Support Questions
Find answers, ask questions, and share your expertise

Database Sizing and recommendation for Ambari and HDP components

What’s the approximate load on DB if we collocate ambari, oozie, hive, ranger admin & audit etc on the same DB cluster?

- Cluster Size ~ <100 nodes, 100-500 nodes, 500-1000 nodes and 1000+

- Number of Users for Hive and Oozie ~100+

1 ACCEPTED SOLUTION

Accepted Solutions

Contributor

We had some performance issue with a low profile config (4 vCores, 8 GB RAM), expecially with Oozie. Right now we reccomend at least 4 vCores and 24 GB or RAM). If you're planning a IaaS deployment on Azure using as metadata repository SQL Azure start directly with a S2/S3 instance: if you use Oozie it's the minimum requirement.

Pay also attention to Ranger: it's OK to Ranger admin and users but for audits you need to look carefully at DB sizes: it can easly grow up faster. Use a script to truncate the table or use a different instance.

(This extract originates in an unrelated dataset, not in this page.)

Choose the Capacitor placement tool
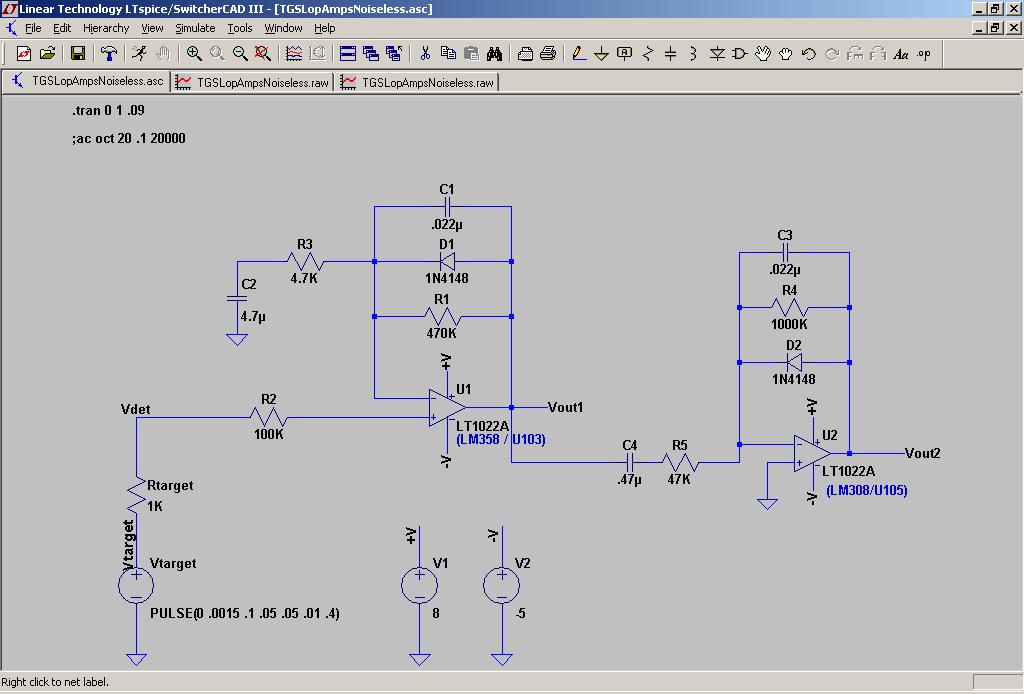The height and width of the screenshot is (694, 1024). point(671,54)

View solution in original post

8 REPLIES 8

Is the host only going to contain DBs, or will it also contain Ambari Server, HiveServer, etc?

Spreading it out is wise, but if you're really constrained, the Ambari DB is usually no more than 100 MB. There's an article on how to optimize the Ambari DB for large clusters (200+ nodes) http://docs.hortonworks.com/HDPDocuments/Ambari-2.1.1.0/bk_ambari_reference_guide/content/ch_tuning_...

@Alejandro FernandezThere is no guidance on Sizing database server i.e. CPUs, RAM required for Database Server for small to medium and large clusters.

@Pardeep It will be very difficult to forecast the load. Assumption: All connections are active them load can be low to medium

Mentor

The base DB's are usually small in size.The Ambari Server, HiveServer components should just be DB schemas a golden rules is always to have failover configured and tested and documented.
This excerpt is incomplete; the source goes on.